Data for the task:
::::
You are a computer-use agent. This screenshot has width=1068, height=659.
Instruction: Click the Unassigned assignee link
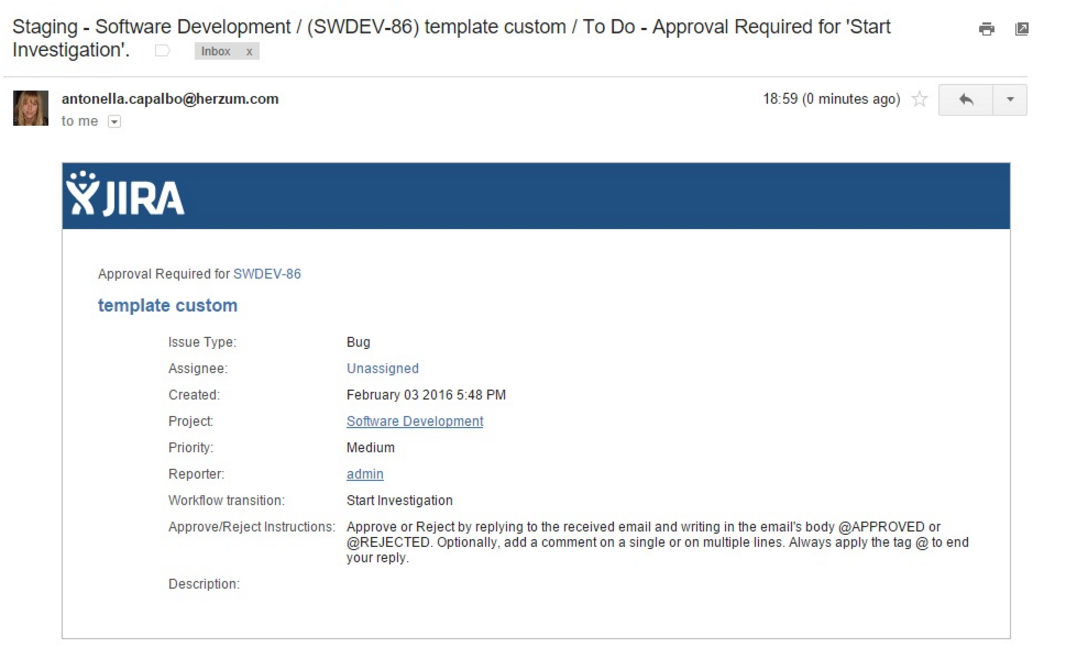[382, 368]
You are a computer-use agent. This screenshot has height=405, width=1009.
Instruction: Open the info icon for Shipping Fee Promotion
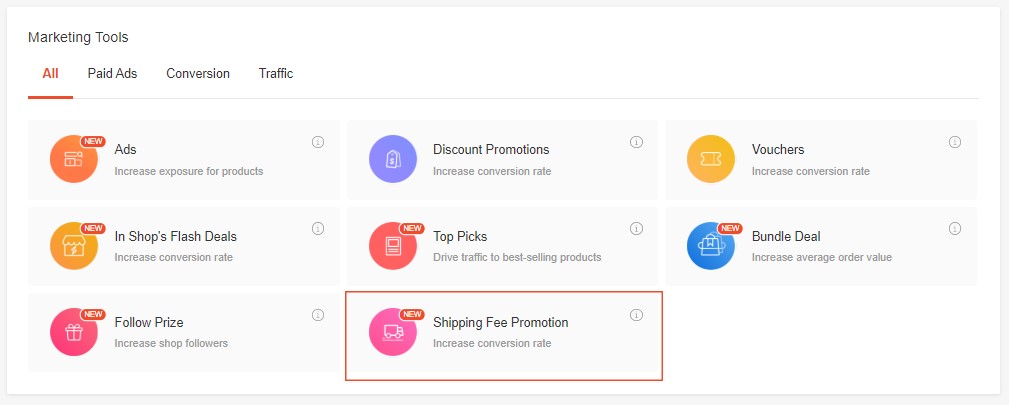point(636,315)
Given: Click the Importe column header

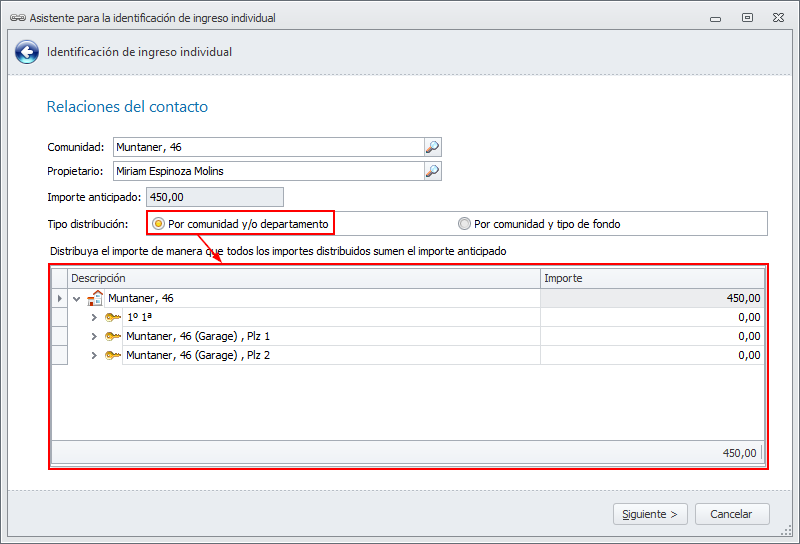Looking at the screenshot, I should (652, 278).
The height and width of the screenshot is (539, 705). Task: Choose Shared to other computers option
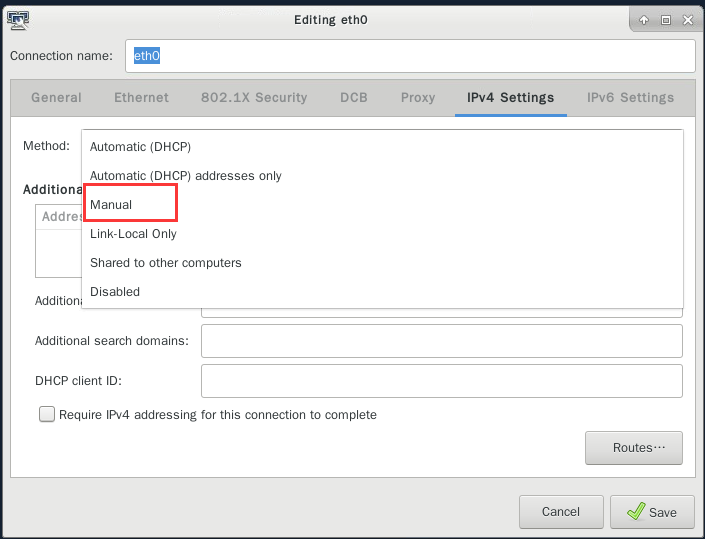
::::
What you should do:
Your response should contain each line of the listing in which the word "width" occurs.

Written answer:
You are a computer-use agent. This screenshot has width=1068, height=659.
You are a computer-use agent. This screenshot has height=405, width=1009.
The height and width of the screenshot is (539, 705). Task: Choose Shared to other computers option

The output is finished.